▸ **RECORDS**
-------------------------
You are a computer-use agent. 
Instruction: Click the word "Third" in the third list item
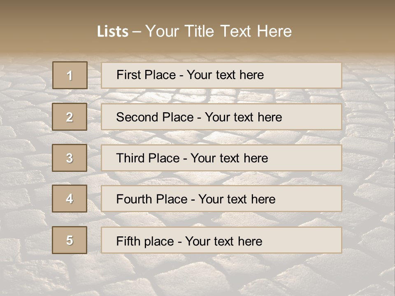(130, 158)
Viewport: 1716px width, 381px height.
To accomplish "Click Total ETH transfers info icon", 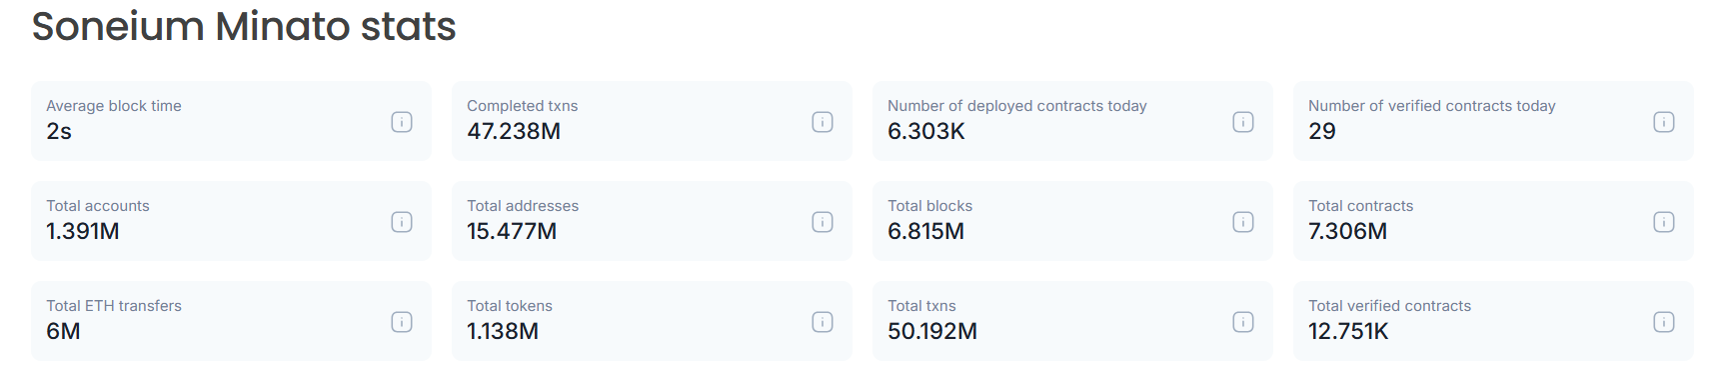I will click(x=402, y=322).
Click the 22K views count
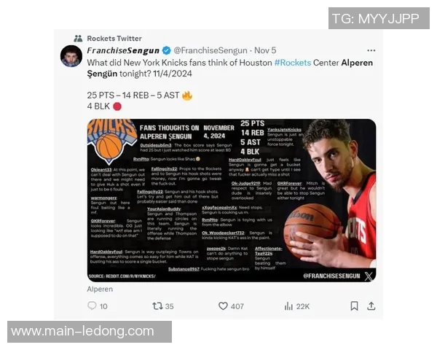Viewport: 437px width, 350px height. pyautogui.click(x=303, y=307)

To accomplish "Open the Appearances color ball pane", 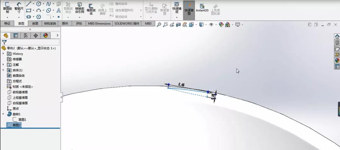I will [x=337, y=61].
-------------------------
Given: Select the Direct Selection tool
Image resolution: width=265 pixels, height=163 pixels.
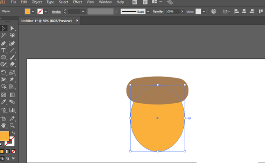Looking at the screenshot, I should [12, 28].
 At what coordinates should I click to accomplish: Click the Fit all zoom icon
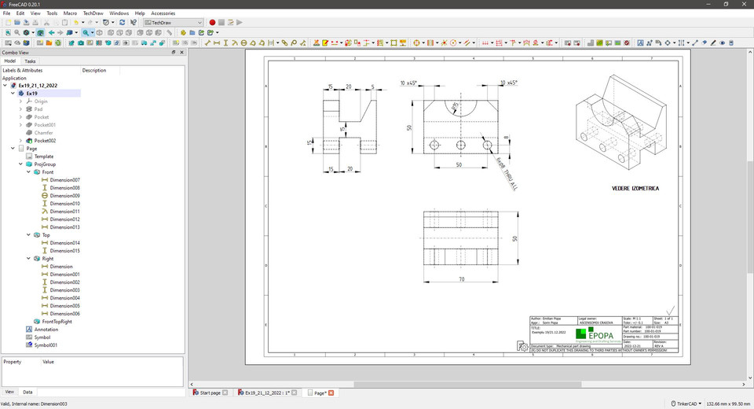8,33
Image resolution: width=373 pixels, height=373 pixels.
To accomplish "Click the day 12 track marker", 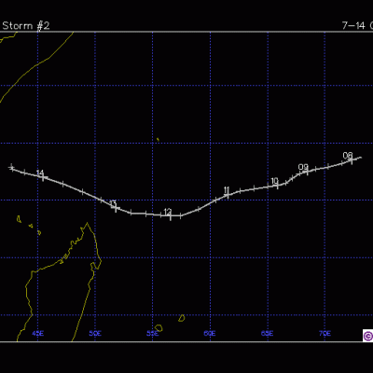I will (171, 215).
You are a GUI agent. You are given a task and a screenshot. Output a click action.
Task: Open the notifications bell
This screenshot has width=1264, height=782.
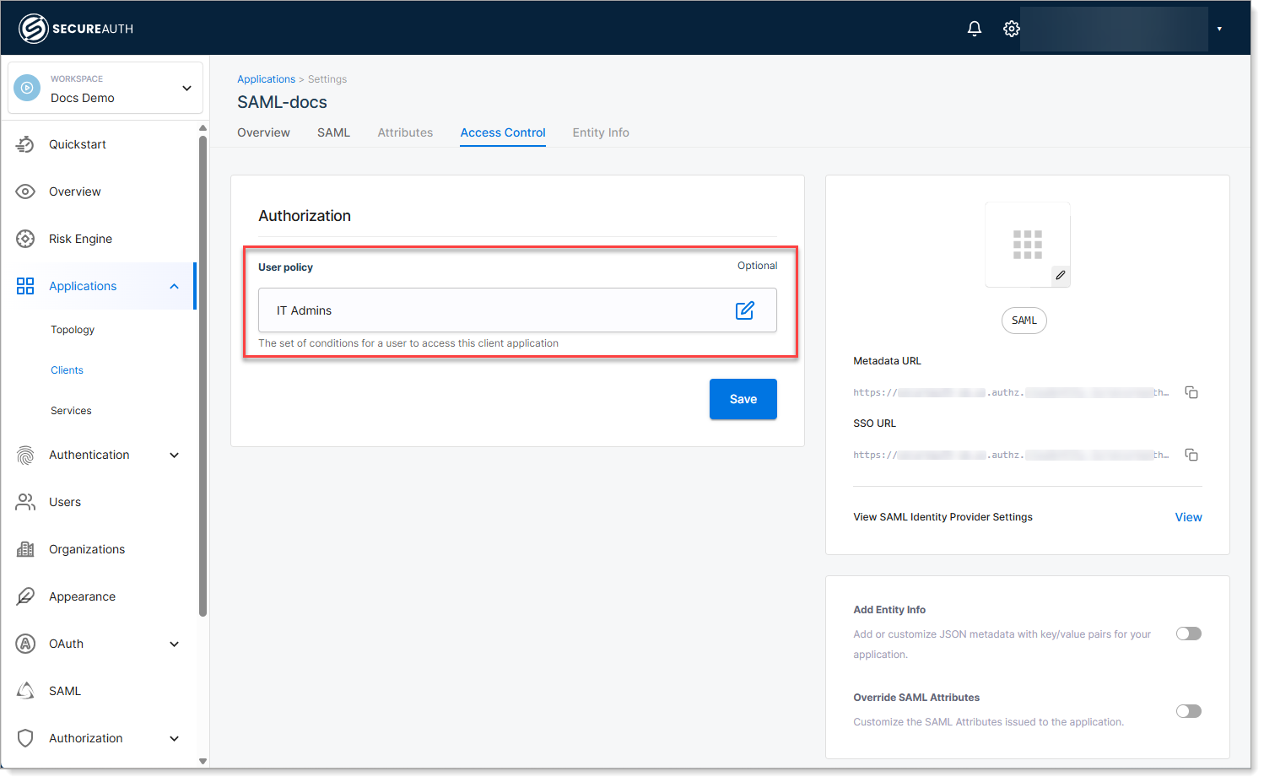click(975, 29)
-------------------------
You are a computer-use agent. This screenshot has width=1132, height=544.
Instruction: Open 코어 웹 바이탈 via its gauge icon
-------------------------
▸ **TASK INSTRUCTIONS**
Please gather every line in the entries above that contains the word "This" and copy each of those lines in full.

▸ **WRITTEN RESPONSE**
This screenshot has width=1264, height=782.
You are a computer-use agent. This screenshot has width=1132, height=544.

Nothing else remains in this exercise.